• [What to produce]:
Only the number is wanted: how many lines of the data contain "chart"?

• [Provided data]:

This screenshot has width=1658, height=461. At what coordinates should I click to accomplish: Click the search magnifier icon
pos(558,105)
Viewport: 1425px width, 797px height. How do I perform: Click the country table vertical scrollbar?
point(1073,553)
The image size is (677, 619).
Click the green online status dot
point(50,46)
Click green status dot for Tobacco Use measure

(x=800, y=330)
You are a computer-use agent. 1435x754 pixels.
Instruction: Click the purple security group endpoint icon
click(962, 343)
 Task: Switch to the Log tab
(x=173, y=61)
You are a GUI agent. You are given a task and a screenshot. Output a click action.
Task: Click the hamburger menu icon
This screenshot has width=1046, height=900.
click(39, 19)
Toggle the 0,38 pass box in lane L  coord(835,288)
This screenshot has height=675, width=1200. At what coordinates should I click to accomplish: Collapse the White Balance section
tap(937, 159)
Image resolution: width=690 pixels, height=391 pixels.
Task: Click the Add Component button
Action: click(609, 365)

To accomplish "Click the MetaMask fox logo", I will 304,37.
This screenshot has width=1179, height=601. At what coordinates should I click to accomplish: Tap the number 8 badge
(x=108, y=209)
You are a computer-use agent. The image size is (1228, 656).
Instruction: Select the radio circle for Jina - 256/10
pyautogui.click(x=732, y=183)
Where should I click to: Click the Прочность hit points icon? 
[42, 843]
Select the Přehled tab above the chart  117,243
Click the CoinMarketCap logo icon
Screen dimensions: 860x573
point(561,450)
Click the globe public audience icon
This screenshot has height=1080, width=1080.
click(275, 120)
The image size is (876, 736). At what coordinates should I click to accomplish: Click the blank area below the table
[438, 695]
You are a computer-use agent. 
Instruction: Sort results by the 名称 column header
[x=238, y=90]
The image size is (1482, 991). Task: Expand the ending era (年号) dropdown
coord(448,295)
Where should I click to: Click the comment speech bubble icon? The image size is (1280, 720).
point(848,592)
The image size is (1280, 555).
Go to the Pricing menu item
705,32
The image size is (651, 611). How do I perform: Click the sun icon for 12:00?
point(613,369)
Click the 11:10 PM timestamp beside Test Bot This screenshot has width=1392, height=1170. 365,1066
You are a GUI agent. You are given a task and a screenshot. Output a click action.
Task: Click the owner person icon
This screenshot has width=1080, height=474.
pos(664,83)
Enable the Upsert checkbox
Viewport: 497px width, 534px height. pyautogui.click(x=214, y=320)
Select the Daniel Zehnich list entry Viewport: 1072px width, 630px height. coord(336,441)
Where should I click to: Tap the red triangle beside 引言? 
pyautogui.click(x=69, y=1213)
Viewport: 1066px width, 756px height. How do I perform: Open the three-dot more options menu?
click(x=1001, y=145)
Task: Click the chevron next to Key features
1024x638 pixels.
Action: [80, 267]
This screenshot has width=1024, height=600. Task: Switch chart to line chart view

• [Result of the task]:
2